Bridging the Gap between Different Vocabularies for LLM Ensemble
Yangyifan Xu, Jinliang Lu, Jiajun Zhang
TL;DR
EVA tackles the challenge of ensembling heterogeneous LLMs whose vocabularies differ by learning cross-model vocabulary alignments from overlapping tokens and projecting per-model output distributions into a shared space for fine-grained, token-level ensembling. It introduces a three-step noise reduction process and a filtering strategy to exclude unfaithful models, enabling robust combination at each generation step without task-specific fusion models.
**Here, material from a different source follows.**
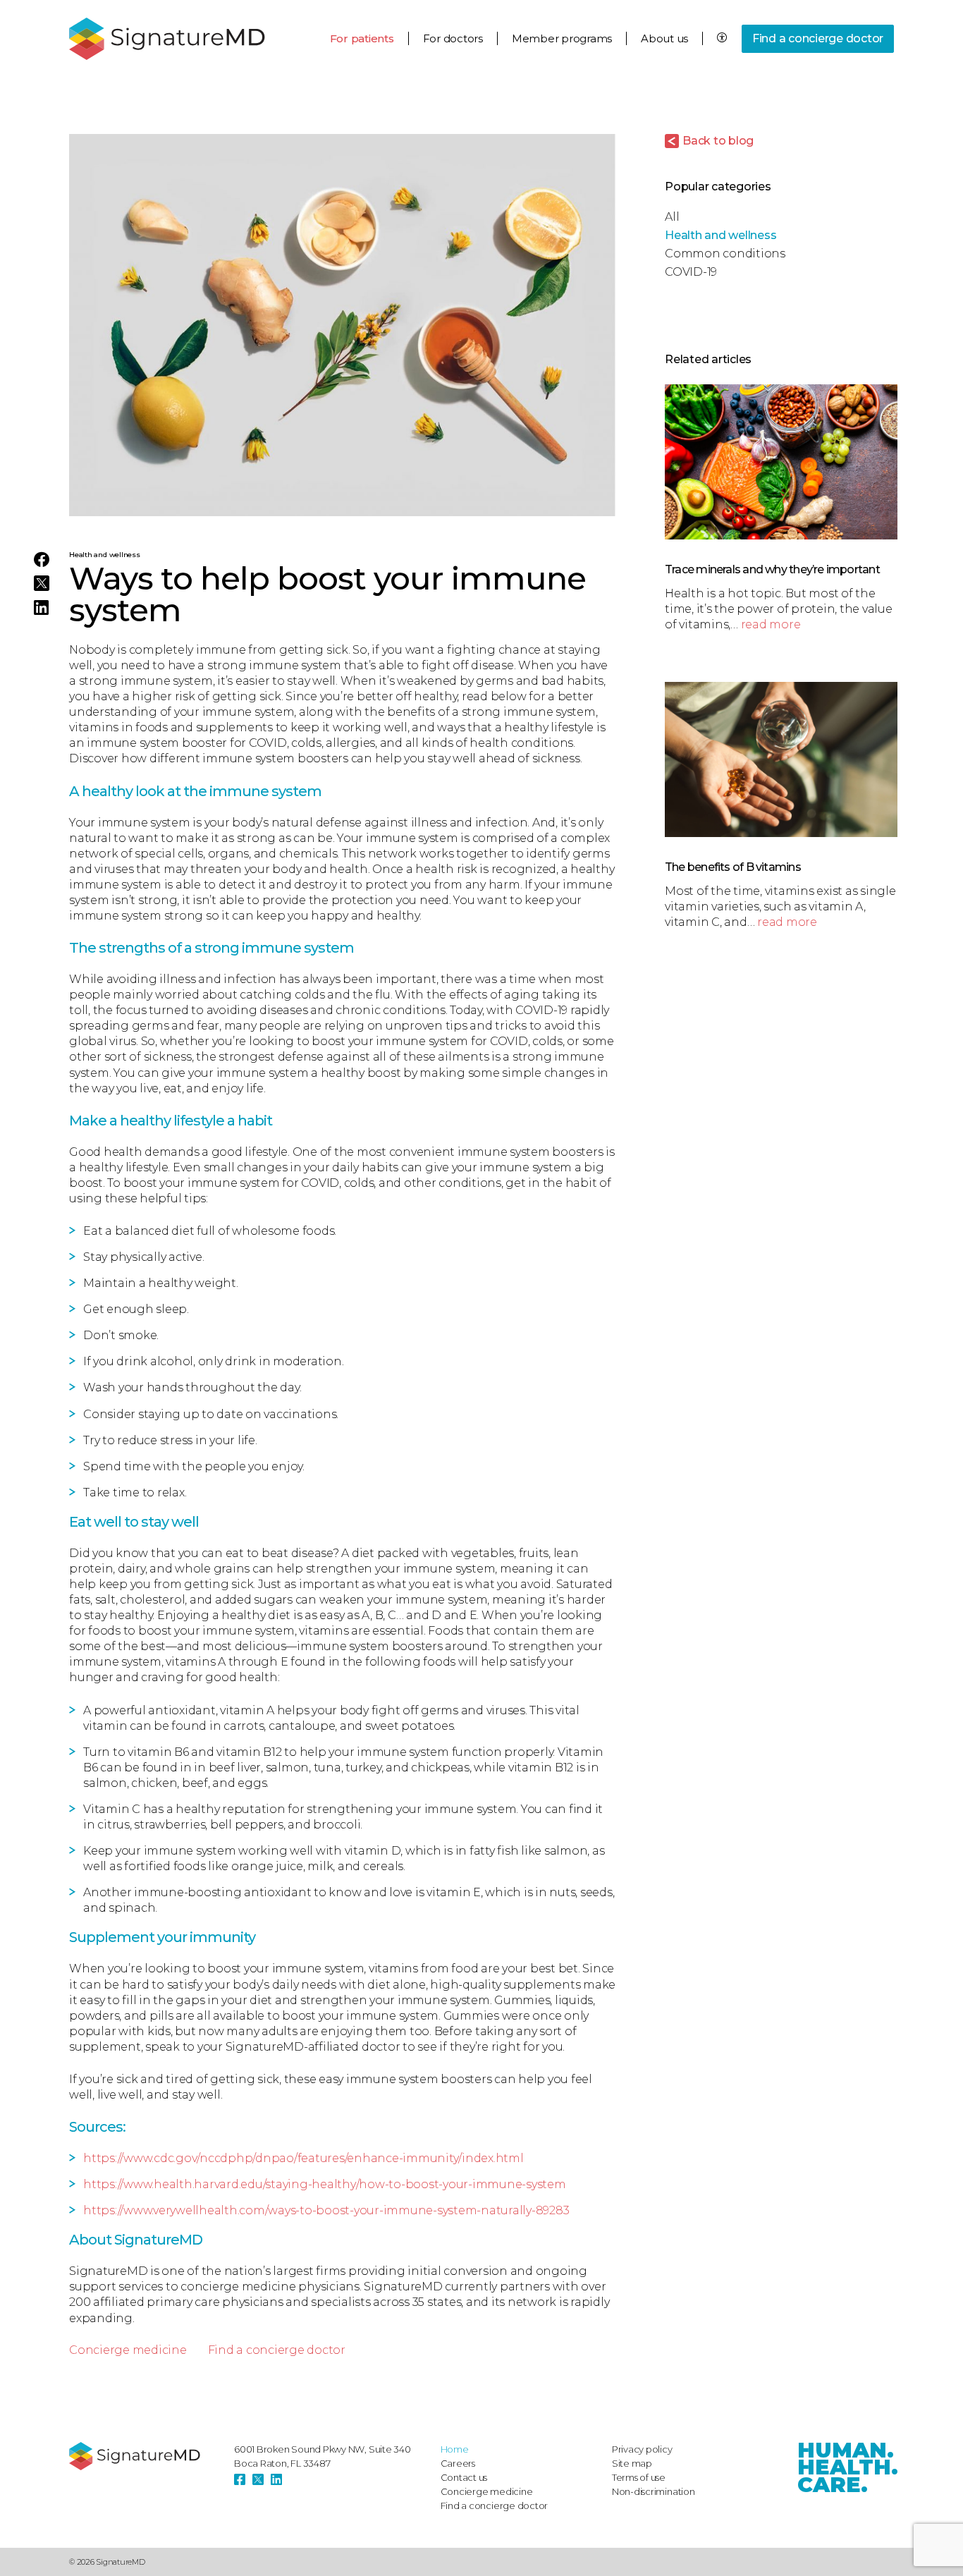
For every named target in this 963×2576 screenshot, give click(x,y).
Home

Empirical results across commonsense and arithmetic reasoning, machine translation, and data-to-text generation show EVA outperforms individual models and several baselines, with notable gains on GSM8K and broad cross-task improvements. The approach is model-agnostic, relies on a single projection matrix, and scales to diverse vocabularies, offering practical benefits for leveraging multiple LLMs in real-world settings.
Abstract
Ensembling different large language models (LLMs) to unleash their complementary potential and harness their individual strengths is highly valuable. Nevertheless, vocabulary discrepancies among various LLMs have constrained previous studies to either selecting or blending completely generated outputs. This limitation hinders the dynamic correction and enhancement of outputs during the generation process, resulting in a limited capacity for effective ensemble. To address this issue, we propose a novel method to Ensemble LLMs via Vocabulary Alignment (EVA). EVA bridges the lexical gap among various LLMs, enabling meticulous ensemble at each generation step. Specifically, we first learn mappings between the vocabularies of different LLMs with the assistance of overlapping tokens. Subsequently, these mappings are employed to project output distributions of LLMs into a unified space, facilitating a fine-grained ensemble. Finally, we design a filtering strategy to exclude models that generate unfaithful tokens. Experimental results on commonsense reasoning, arithmetic reasoning, machine translation, and data-to-text generation tasks demonstrate the superiority of our approach compared with individual LLMs and previous ensemble methods conducted on complete outputs. Further analyses confirm that our approach can leverage knowledge from different language models and yield consistent improvement.